The district court disagreed with the CMS administrator and held that the regulation’s reference to “area” of the hospital clearly referred to geographical locations within the hospital facility. As the residents were in a portion of the hospital subject to the prospective payment system, they were allowable even if they were conducting pure research.
On appeal, CMS argued that the IME regulation contains a patient-care requirement by reading the term “area” to have a functional meaning. CMS contended that Medicare reimbursement was conditioned on the services or functions performed by the residents, and that residents performing pure research are not assigned to the area of the hospital subject to the PPS because the only costs incurred in that that portion of the hospital are patient-care-related costs incurred while providing inpatient hospital services.
The hospital (as have others with the same issue) argued that the IME regulation had no requirement that the residents be performing patient care and that it was an easy-to-administer, rough proxy for the indeterminate indirect costs of teaching hospitals based on the number of residents relative to the size of the hospital.
The Seventh Circuit found that the regulation is less than clear as to whether teaching hospitals may include the time that residents spend in pure research in the IME resident count. However, the court held that Congress provided a clear, statutory answer in the Patient Protection and Affordable Care Act (PPACA).

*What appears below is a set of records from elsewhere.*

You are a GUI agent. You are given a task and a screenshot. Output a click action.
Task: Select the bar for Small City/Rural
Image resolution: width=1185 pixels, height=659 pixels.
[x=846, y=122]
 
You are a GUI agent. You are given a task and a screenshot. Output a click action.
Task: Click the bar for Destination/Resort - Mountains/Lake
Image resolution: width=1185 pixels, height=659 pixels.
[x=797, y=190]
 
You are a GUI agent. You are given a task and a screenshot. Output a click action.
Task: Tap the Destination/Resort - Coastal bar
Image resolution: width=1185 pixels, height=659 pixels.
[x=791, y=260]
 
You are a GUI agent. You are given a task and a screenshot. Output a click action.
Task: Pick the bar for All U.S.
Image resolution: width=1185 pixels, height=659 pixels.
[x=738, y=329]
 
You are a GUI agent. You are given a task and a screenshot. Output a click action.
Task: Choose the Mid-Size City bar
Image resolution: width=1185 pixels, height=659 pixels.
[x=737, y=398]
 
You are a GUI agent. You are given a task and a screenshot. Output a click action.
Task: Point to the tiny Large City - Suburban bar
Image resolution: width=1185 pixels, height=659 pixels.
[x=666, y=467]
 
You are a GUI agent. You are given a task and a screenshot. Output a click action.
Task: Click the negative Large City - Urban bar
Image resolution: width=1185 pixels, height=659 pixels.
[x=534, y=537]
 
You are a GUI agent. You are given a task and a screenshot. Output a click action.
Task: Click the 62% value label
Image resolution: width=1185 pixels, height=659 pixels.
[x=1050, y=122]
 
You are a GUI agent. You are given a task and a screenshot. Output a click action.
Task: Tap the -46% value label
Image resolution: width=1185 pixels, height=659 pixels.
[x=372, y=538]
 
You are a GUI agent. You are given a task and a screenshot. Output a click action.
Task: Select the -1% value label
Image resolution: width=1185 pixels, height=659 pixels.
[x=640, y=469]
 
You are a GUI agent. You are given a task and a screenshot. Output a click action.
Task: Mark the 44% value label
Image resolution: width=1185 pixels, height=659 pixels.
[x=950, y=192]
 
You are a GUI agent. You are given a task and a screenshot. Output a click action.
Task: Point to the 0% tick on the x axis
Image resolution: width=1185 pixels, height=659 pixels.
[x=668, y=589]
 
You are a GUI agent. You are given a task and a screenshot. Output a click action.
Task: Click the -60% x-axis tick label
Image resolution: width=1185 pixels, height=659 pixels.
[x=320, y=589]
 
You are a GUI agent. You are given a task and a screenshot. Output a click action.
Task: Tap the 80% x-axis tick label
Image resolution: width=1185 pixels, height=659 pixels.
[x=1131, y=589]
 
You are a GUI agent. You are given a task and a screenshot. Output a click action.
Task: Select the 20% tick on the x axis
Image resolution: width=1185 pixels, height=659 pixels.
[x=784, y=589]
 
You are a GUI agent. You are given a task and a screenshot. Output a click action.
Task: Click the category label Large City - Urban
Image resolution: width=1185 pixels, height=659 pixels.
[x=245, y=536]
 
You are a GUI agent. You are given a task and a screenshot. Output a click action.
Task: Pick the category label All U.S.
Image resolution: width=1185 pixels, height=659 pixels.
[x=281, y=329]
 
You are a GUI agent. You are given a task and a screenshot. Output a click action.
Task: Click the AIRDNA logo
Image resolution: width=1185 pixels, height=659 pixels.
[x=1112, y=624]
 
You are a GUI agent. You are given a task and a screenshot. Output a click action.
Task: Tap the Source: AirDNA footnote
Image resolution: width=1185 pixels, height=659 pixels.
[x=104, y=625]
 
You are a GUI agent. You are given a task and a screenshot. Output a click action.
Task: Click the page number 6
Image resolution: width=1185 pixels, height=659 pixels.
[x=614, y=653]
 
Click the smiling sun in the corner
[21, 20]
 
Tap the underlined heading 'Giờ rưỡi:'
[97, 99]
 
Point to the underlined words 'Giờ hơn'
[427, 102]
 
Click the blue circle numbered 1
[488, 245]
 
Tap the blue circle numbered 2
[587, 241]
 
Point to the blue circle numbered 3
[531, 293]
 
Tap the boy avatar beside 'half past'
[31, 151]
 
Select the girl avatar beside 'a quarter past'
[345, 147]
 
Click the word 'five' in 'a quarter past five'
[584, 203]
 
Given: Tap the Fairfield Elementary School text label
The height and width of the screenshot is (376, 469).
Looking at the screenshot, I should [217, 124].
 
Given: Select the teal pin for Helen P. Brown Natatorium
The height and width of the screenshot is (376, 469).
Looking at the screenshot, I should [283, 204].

In that legislation, Congress specified that, effective January 1, 1983, the IME FTE count includes all the time spent by a resident in an approved medical residency training program in non-patient care activities, such as didactic conferences and seminars that occur in the hospital. Congress also clarified that for periods after October 1, 2001 (and without giving rise to any inference as to how the law in effect prior to such date should be interpreted), all the time spent by an intern or resident in an approved medical residency training program in research activities that are not associated with the treatment or diagnosis of a particular patient shall not be counted. The Seventh Circuit held that Congress spoke clearly when it retroactively allowed reimbursement for non-patient care activities starting in 1983.
The Seventh Circuit therefore held that the hospital should have received reimbursement as part of its IME adjustment for pure research in 1996. The court noted that its decision is contrary to a decision of the First Circuit in a similar case, but also noted that the First Circuit did not have the opportunity to consider Congress’ action in PPACA, which the Seventh Circuit found was dispositive.